NLP
===

.. post:: Jan 04, 2022
   :tags: courses

Terminology
-----------

Hyponum/hypernym: Hierarchical relationships e.g. types of fruits and then peach, apple, etc.
Meronym: Relationshiop between Part and whole e.g. wheel and car.
Coreference: she is the same as 'Mary'
Constituency trees: another way to represent syntax
Stemming: removing/replacing suffixes to get the root form
Lemmatization: base form of a word e.g. 'good' is a lemma of better'


Feature extraction
------------------

- Bag of words: vector for all the words in the corpus and have 0,1 to indicate presence of that word in a vector.

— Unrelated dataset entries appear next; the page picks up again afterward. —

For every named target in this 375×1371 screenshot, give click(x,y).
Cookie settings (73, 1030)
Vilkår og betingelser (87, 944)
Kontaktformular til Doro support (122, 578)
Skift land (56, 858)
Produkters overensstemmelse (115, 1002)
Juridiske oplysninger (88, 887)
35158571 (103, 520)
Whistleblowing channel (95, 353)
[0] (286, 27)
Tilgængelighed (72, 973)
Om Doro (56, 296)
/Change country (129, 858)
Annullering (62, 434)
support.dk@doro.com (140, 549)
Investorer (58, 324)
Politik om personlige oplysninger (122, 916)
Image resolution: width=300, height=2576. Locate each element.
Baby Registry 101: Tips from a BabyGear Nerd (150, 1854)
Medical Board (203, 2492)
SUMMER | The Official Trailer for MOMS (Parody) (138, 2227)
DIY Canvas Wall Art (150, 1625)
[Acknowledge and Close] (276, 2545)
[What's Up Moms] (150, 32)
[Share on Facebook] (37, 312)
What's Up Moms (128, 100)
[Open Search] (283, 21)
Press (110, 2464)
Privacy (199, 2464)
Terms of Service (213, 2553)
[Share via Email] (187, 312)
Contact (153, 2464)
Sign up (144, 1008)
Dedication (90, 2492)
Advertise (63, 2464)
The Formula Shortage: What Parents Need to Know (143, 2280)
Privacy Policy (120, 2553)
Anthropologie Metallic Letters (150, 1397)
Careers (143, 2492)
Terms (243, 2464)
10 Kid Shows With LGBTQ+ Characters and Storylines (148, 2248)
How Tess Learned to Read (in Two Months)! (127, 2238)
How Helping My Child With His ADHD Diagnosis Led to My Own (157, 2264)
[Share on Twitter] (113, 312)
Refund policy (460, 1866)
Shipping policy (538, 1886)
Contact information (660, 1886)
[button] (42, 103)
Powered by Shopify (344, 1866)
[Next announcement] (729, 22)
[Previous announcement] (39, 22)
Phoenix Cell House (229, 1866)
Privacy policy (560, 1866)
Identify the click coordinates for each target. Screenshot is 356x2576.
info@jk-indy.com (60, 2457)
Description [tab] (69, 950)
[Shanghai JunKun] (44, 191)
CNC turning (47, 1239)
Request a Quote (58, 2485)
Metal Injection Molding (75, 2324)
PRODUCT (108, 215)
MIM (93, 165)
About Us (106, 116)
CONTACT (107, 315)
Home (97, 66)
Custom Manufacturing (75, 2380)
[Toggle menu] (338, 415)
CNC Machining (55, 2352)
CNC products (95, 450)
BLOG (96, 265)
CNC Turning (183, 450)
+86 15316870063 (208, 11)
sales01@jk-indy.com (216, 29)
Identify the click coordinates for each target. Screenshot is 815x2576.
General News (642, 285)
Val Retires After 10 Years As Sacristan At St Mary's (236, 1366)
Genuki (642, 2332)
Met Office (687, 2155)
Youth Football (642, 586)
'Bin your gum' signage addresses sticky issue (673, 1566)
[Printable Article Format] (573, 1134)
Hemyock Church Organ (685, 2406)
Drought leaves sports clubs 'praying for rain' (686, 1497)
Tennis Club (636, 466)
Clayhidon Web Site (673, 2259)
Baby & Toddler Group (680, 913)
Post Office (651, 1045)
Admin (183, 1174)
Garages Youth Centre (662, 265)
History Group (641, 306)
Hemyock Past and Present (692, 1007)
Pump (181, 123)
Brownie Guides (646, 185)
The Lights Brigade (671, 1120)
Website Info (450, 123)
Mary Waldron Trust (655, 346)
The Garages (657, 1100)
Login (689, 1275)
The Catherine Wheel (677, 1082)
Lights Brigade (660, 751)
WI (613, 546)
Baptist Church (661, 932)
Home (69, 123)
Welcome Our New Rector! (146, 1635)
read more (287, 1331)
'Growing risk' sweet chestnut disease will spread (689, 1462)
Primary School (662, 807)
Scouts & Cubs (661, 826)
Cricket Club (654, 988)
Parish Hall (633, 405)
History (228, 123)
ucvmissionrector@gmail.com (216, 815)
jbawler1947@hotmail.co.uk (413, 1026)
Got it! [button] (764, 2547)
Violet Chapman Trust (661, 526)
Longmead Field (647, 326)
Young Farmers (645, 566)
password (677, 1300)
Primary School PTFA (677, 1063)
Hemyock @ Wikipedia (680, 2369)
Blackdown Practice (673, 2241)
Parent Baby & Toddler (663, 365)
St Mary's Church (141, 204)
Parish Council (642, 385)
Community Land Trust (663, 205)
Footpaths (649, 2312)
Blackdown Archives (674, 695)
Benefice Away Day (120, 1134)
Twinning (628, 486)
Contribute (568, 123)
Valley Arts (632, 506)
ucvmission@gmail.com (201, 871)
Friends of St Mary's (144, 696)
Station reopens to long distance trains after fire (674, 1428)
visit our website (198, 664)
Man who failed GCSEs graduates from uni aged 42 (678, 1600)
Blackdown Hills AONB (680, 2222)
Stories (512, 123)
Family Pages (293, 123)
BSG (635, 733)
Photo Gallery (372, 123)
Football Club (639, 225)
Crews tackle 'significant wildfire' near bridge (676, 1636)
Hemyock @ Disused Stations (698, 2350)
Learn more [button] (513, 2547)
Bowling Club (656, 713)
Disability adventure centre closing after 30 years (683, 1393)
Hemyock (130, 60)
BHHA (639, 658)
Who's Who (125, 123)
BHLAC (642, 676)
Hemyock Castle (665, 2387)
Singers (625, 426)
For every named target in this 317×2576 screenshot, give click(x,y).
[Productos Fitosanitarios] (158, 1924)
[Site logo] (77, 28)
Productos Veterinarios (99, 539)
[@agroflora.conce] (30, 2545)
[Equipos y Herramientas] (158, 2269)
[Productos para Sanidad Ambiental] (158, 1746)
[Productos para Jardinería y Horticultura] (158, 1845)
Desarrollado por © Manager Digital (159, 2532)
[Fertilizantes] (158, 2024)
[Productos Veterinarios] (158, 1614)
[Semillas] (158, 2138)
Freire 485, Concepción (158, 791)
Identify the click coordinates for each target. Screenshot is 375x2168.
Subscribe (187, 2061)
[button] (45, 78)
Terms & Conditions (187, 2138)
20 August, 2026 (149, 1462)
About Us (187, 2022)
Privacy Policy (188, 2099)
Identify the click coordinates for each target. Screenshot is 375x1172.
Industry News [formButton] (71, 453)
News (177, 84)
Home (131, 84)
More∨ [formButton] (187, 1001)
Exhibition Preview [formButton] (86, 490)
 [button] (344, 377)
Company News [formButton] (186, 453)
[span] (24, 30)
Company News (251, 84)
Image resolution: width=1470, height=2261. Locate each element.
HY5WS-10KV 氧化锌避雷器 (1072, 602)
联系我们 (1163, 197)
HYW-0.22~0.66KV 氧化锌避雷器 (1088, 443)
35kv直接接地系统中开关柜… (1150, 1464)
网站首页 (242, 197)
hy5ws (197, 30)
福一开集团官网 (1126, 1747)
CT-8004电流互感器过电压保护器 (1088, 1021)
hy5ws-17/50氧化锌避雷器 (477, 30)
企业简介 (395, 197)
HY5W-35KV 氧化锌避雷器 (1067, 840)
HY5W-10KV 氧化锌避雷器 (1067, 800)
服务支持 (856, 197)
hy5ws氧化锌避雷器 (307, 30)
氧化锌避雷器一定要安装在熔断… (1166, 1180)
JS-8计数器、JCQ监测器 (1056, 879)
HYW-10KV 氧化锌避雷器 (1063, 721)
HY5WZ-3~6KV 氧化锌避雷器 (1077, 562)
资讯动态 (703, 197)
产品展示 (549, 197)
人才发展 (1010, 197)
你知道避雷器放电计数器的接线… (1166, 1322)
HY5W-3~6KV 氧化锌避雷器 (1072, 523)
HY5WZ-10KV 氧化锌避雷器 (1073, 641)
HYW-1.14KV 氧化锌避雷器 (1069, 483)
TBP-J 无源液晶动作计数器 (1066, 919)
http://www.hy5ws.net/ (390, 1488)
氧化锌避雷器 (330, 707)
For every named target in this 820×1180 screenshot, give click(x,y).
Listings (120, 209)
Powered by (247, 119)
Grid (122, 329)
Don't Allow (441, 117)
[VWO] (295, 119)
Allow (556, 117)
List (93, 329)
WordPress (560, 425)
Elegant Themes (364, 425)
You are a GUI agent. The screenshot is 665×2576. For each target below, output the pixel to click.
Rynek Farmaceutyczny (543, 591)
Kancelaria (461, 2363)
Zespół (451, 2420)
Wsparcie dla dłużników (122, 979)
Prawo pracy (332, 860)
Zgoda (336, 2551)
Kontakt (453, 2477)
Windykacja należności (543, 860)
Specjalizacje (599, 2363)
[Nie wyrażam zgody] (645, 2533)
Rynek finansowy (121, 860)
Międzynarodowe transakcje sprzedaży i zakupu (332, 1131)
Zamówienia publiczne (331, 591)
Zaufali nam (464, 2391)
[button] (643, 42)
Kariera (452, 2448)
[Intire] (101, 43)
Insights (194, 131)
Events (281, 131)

Results in a really long vector which is sparse (i.e. lots of 0s)
- Neural network: create a word embeding - leads to a dense representation. e.g. we can do this with `word2vec`. Similar words are colinear i.e. vectors point in the same direction.

Text descriptors
----------------

For both types of features mentioned above, we can sum the vectors and get a good text descriptor e.g.

this  1 0 0
good  0 1 0
thing 0 0 1

so good thing would be the sum of the relevant vectors i.e. 0 1 1


Text decriptors using 'Convolutions and maximum pooling over time' ... need to look a bit more to get the intuition right.
- once we have the resulting vector, apply more layers ... multi-layer perceptron.. I lost track.


Perplexity
----------

perplexity is inversely proportional to likelihood. The lower it is, the better it is

language modelling : helps us predict the next words in a sequence of words
Makov chains test us that we don't need to keep track of all the previous words, only n of them.
Which that in mind, we can have a mathematical model like this:

p(word) = p(w1|<start>) . p(w2|w1) . p(w3|w2) . ... p(<end> | w n)

Perplexity is inversely proportional to the above.

Smoothing
---------

If any one of the probablities is 0, the whole thing breaks down. So we need to apply smoothing.

Laplacian is 1-plus smoothing. We make the 0s into 1s and increase the counts for everything else to balance for what we have added.